Leaders tout 2013 exploits
NATCHEZ — Local leaders say they made good on many predictions of progress they anticipated for 2013 and believe it was a successful year for the Miss-Lou.
City of Natchez
Mayor Butch Brown pledged last year that the city would make progress on the sale and reopening of Brumfield apartments, the former general hospital, street repairs, community housing efforts and recreation.
The city sold Brumfield to New Hope Missionary Baptist Church in February, and Brown said the church is preparing to renovate the building to reopen it.
Negotiations fell through on the private sale of the general hospital this year, Brown said. When the state took over the property after the owners defaulted, Brown asked that the property be deeded to the city. The city, Brown said, is awaiting that transfer and hopes to recruit a developer for the property.
This year saw the creation of a street inventory list and the implementation of the city’s street repair program, with $500,000 used to pave and micro-seal several streets. Brown said he hopes to do two more rounds of the program in the spring and fall of 2014.
Brown remains committed to having Martin Luther King Jr. Street named “the most beautiful Martin Luther King Jr. street in America,” and said the progress made on the scattered-site housing development in those areas in 2013 will help beautify the area. Great strides were also made this year in planning the city’s tricentennial celebration for 2016, Brown said.
“I will tell you that I am doubly pleased by where we are today as opposed to this time last year,” he said.
At the beginning of the year, Adams County Board of Supervisors President Darryl Grennell said he wanted the county to make online bill payment for taxes available to residents, hire a litter enforcement officer and work with the City of Natchez to map out long-term plans for fire protection for county residents who live outside the city limits.
All of those things happened, Grennell said.
Adams County’s Tax Collection office launched a webpage earlier this month that allows residents to pay their taxes online.

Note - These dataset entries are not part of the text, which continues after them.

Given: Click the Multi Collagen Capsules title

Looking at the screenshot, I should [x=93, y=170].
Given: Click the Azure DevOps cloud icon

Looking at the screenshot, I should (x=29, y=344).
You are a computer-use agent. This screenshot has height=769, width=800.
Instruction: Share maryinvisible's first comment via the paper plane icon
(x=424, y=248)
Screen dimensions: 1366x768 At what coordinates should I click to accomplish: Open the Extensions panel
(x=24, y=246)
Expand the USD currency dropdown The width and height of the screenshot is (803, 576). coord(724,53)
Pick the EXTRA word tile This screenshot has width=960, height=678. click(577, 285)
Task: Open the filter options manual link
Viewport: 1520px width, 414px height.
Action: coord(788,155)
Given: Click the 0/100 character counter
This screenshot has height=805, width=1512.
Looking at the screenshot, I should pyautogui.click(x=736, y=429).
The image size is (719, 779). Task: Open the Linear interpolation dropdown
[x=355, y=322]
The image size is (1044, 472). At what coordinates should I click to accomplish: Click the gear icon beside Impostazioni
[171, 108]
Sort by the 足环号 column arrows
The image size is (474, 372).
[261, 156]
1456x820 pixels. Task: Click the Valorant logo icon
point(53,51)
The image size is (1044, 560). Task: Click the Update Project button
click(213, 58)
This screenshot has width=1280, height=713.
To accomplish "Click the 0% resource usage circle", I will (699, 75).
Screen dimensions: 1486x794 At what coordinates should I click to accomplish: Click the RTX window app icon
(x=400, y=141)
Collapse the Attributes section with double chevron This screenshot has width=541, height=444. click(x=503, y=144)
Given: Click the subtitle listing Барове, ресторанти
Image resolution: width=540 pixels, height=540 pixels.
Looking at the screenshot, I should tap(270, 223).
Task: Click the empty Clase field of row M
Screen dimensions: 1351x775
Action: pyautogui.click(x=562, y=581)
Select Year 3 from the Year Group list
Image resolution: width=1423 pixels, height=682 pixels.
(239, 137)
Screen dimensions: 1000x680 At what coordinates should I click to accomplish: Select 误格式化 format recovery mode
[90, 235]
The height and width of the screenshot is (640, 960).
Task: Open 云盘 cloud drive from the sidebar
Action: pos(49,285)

The county’s litter enforcement now falls under the purview of the Adams County Sheriff’s Office, Grennell said. The county hired a litter enforcement officer, but the officer subsequently resigned. Grennell said the board of supervisors approached Sheriff Chuck Mayfield about overseeing the litter enforcement program, and Mayfield agreed.
“It was actually to the benefit of the county that the litter enforcement officer falls under the auspices of the sheriff’s department,” Grennell said. “As an employee of the sheriff’s department, (the officer) is deputized and has the ability to write citations and tickets and take (violators) to court.”
The city and the county were able to reach an agreement on fire protection, which calls for an overall reduction in responses from the Natchez Fire Department to calls outside the city limits.
The county hired an assistant fire coordinator to recruit volunteer firefighters and is working to obtain grant money to buy the Natchez Fire Department a new fire truck, which was part of the inter-local agreement with the city.
Grennell said there is still work to be done on the implementation of the county’s fire protection plan in 2014. “But I think we’re on the move in a forward direction as far as fire protection,” he said.
City of Vidalia
Vidalia Mayor Hyram Copeland said the city faced issues in 2013 that carried over from 2012 when lost revenues from the hydro plant led to layoffs and cuts.
But Copeland said the city is getting back on sound financial ground with the help of accountant Ashley Anderson, who joined the city’s staff in 2013.
“Hydro revenues have been good this year, so we’re getting over that crisis,” Copeland said.
One of the biggest highlights of 2013 for Vidalia, Copeland said, was the opening of Vidalia’s $7 million recreation complex.
“It’s been a tremendous economic boost not just for Vidalia, but for the Miss-Lou,” he said.